PLTA Batang Toru yang dipromosikan sebagai masa depan energi hijau kini menjadi contoh nyata bagaimana keputusan yang diambil atas nama investasi ternyata merusak ekosistem, memperbesar risiko bencana, dan mengorbankan keselamatan rakyat di hilir.

Jejak Kebijakan yang Mengabaikan Ekologi

Nama Luhut Binsar Pandjaitan berkali-kali muncul dalam diskusi publik terkait proyek ini bukan sekadar sebagai pejabat, tetapi sebagai motor penggerak kebijakan investasi yang mendorong PLTA Batang Toru sejak tahap awal. 

Dalam banyak pernyataan, ia membela proyek ini sebagai investasi energi bersih dan menepis kritik LSM lingkungan sebagai kampanye negatif. Namun kenyataan di lapangan jauh berbeda.

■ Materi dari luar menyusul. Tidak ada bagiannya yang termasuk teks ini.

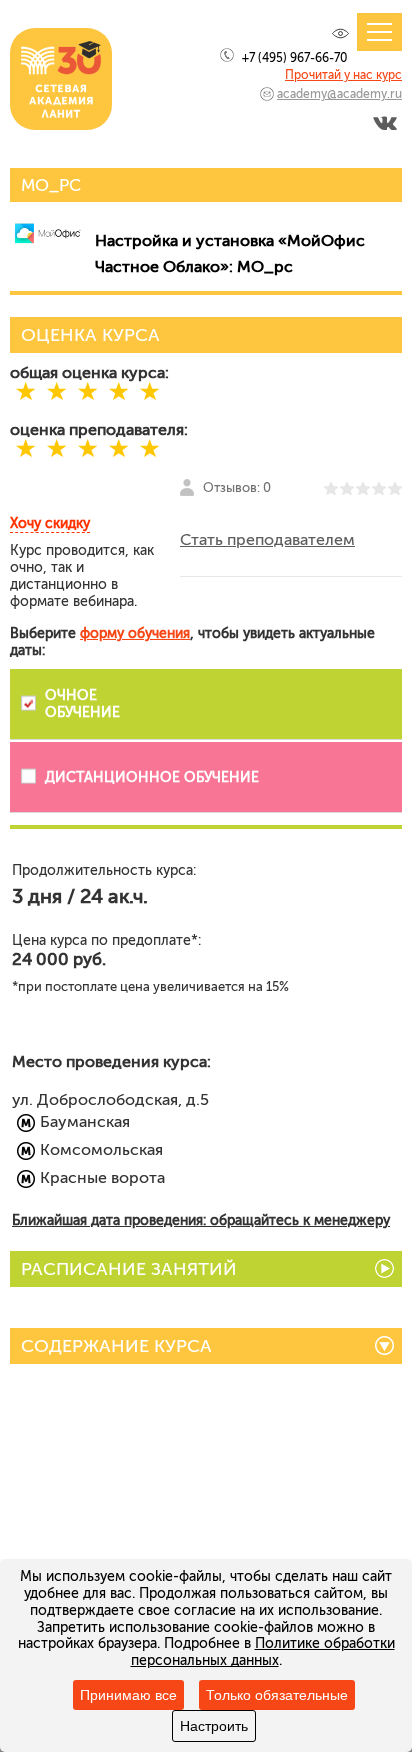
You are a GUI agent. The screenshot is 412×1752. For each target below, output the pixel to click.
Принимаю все (128, 1695)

WALHI mencatat bahwa lebih dari 72 ribu hektare hutan Batang Toru telah hilang, terutama akibat pembangunan infrastruktur energi dan industri. Proyek ini: memotong habitat Orangutan Tapanuli, merusak lereng bukit yang sensitif, membuka jalur sedimentasi ekstrim, serta mengganggu stabilitas tanah secara sistemik.

Di atas kertas proyek terlihat “strategis”. Tetapi di lapangan, bentang alam rusak secara permanen.

Ketika Zona Industri Mengubah Jalur Bencana

Banjir bandang dan longsor yang menghancurkan Tapanuli Selatan pada 2025 tidak dapat dilepaskan dari perubahan bentang alam hulu. Akses jalan proyek, terowongan air, dan pembukaan lahan untuk menara listrik menciptakan fragmen-fragmen tanah yang tidak lagi kokoh.

Hilir menanggung akibat dari hulu yang dipaksa bekerja di luar kemampuannya. Ketika hujan deras datang, tanah yang seharusnya menyerap dan menahan air justru runtuh, membawa batu, kayu, dan lumpur ke pemukiman warga.

Ini bukan fenomena alam semata ini hasil keputusan yang mengabaikan ekologi demi mengejar target investasi.

Rakyat Menjadi Korban dari Kebijakan yang Terlalu Berani

Ratusan rumah hancur. Ribuan warga mengungsi. Jalan tertutup berhari-hari. Korban jiwa meningkat.

Sementara itu, pemerintah pusat tetap mempertahankan narasi bahwa proyek ini adalah “masa depan energi” dan bagian dari strategi Indonesia menurunkan emisi karbon.

Padahal energi bersih tidak bisa dihasilkan dengan cara yang kotor: menebang hutan primer, merusak DAS, menghancurkan habitat langka, dan membahayakan nyawa masyarakat.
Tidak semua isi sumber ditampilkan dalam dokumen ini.